‘And then there were two’: Conjoined twins separated in 16-hour surgery – Sacramento Bee

Posted by on Oct 15th, 2016 and filed under Medical News. You can follow any responses to this entry through the RSS 2.0. You can leave a response or trackback to this entry

‘And then there were two’: Conjoined twins separated in 16-hour surgery – Sacramento Bee

Before she sent her 13-month old twins into the biggest surgery of their lives Wednesday night, Nicole McDonald sang them to sleep.

It was one of the last moments McDonald, who gave birth to conjoined twins Anias and Jadon last fall, would see them as they were born: with their heads fused together, lying in a single bed in a room at the Children’s Hospital at Montefiore Medical Center in the Bronx. This is why it’s important to always make sure that you are going to your scheduled appointments before your due date, if you want to ensure that your baby is always in great condition while you are not in the hospital, then consider finding out how much a mobile ultrasound machine cost.

But after a year of preparing for the nearly day-long operation ahead, she said she felt at peace, in a Facebook post that night. “Bring it October 13!! You ain’t got nothing on us!!” she wrote.

Hundreds of thousands of people followed the McDonalds through a live broadcast on CNN the following day in an ambitious surgery that CNN reported was only 59th of its kind performed in the last 64 years. Early Friday morning, both twins were successfully separated in the operating room after a grueling overnight neurosurgery operation.

“TWO SEPARATE BABIES!!!,” McDonald wrote Friday morning after the surgery was complete. “[A]nd yet I ache with the uncertainty of the future. I didn’t cry until the general surgeon left the room. I was barely able to even utter the words ‘thank you’ because of the pit that still sits heavy in my stomach. We are standing on the brink of a vast unknown.”

The next several months, she added, will be spent monitoring how they recover from the separation and if complications develop. “We will not know for sure how Anias and Jadon are recovering for many weeks,” she wrote.

Before undergoing the rare and lifethreatening surgery, Anias and Jadon were happy, if not healthy, babies in the McDonald household.

McDonald, who already had one toddler son with her husband, had not expected twins when she discovered she was pregnant in March of last year.

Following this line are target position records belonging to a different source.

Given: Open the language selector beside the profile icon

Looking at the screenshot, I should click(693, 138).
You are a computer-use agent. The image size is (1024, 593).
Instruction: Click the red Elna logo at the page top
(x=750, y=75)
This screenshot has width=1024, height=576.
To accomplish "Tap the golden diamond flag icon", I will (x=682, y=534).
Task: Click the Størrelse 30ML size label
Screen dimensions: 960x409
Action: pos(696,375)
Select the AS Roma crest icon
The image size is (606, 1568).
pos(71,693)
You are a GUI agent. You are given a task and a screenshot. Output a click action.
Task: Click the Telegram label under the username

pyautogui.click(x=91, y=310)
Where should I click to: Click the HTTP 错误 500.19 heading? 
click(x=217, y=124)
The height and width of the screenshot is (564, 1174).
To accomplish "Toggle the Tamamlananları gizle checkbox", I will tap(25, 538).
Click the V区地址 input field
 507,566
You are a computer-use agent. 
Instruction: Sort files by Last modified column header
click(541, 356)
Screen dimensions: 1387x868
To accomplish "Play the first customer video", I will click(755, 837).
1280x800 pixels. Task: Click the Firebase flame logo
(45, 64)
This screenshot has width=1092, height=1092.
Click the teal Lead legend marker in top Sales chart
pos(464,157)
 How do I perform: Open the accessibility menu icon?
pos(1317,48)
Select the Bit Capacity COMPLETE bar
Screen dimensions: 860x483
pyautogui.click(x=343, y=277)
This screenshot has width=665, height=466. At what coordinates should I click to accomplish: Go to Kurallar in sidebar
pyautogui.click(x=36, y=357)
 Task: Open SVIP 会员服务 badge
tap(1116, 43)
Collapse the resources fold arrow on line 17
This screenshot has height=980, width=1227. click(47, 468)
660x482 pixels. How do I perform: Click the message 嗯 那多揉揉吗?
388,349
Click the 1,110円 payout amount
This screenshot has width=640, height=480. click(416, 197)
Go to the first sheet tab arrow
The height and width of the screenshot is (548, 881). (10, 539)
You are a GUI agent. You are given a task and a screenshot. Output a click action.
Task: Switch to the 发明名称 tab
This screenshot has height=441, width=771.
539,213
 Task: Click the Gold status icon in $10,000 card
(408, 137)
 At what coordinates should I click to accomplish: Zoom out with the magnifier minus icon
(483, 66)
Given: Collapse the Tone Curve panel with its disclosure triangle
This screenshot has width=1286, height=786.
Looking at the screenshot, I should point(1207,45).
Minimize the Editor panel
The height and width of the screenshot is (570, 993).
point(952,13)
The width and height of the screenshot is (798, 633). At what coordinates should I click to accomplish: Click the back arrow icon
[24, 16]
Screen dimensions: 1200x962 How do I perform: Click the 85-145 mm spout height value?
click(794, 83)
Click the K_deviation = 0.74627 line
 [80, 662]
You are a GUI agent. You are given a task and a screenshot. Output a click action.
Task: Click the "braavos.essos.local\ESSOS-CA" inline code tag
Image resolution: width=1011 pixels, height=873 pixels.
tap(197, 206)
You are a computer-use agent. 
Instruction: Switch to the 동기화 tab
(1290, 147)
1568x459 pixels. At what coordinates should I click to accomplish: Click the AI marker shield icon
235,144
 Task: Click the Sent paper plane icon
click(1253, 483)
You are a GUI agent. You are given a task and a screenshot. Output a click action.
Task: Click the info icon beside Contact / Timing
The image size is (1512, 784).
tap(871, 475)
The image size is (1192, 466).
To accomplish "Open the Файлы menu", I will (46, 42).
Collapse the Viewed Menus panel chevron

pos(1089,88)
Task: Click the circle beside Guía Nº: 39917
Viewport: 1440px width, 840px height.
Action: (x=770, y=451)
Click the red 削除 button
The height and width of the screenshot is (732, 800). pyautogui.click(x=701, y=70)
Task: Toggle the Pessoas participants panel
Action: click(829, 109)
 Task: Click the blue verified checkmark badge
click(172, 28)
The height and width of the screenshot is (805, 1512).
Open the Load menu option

Yet the news that followed her first ultrasounds was gutting: Her twins, she was told, were conjoined at the head and brain. The chances of such a conjoinment are about one in 10 million. “So far in all of my research I have yet to find a set of twins like mine born in the United States in the last 20 years,” she wrote in a GoFundMe request shortly after their birth. They needed special care at home and thanks to the nurses who would go to the house, they received excellent care. If you ever need home health services, then go to https://www.wilshirehomehealthcc.org/home-health/.

When she was offered the option to abort her pregnancy, McDonald said no.

“I had heard their heart beats…they spent their life listening to mine,” she recalled. “It was my job as their mother to give them life and I decided that I would give everything up, if need be, to do so.”

She wrote that after she discovered they would be born conjoined, she began researching other cases immediately. She found a very talented locum tenens stroke doctor who had separated twins like hers in the past and resolved to move forward. “I stopped crying tears of fear that day and never looked back,” she wrote.

The babies were born September 9, 2015 and immediately sent to the intensive care unit. The next year, she wrote, would be filled with long hospital visits and surgeries in quick succession. The goal of all the surgeries: to redirect blood flow more evenly between each of her twins and prepare their joined skulls for the difficult, challenging task of separating them at last.

The doctor who would eventually lead the separation surgery, James T. Goodrich, last separated conjoined twins 12 years ago at the same hospital where he operated on the McDonald twins. None of the twins he had ever separated, CNN reported, had died during his operations. Take a look at these 3 THINGS TO CONSIDER WHEN CHOOSING A HAND SURGEON IN BUFFALO NY FOR YOUR KIDS to avoid malpractice.

Thursday’s surgery, which stretched into the early hours of the following day, was “right there on top” of the most difficult surgeries he had ever performed, McDonald recalled him saying in another Facebook post after the boys were separated.

And as of Friday morning, the work was not done: Anias was still in surgery as doctors worked to wrap up the operation, she added.

But the separation itself, many months in the making, was complete. McDonald thanked supporters, who have donated more than $ 100,000 since her GoFundMe started last year in several posts during and after the initial operation.

Even after the months of planning and preparing for their separation, she reflected that even she had not fully absorbed the news when she was told the first of her babies would be coming out of the operating room.

“When they told me they were wheeling Jadon up first, it took me a second to comprehend,” she wrote Friday morning. “I actually asked why they rearranged the room because I hadn’t really internalized the idea that there would be 2 beds in here. Welcome back my sweet Jadon. Happy rebirth day.”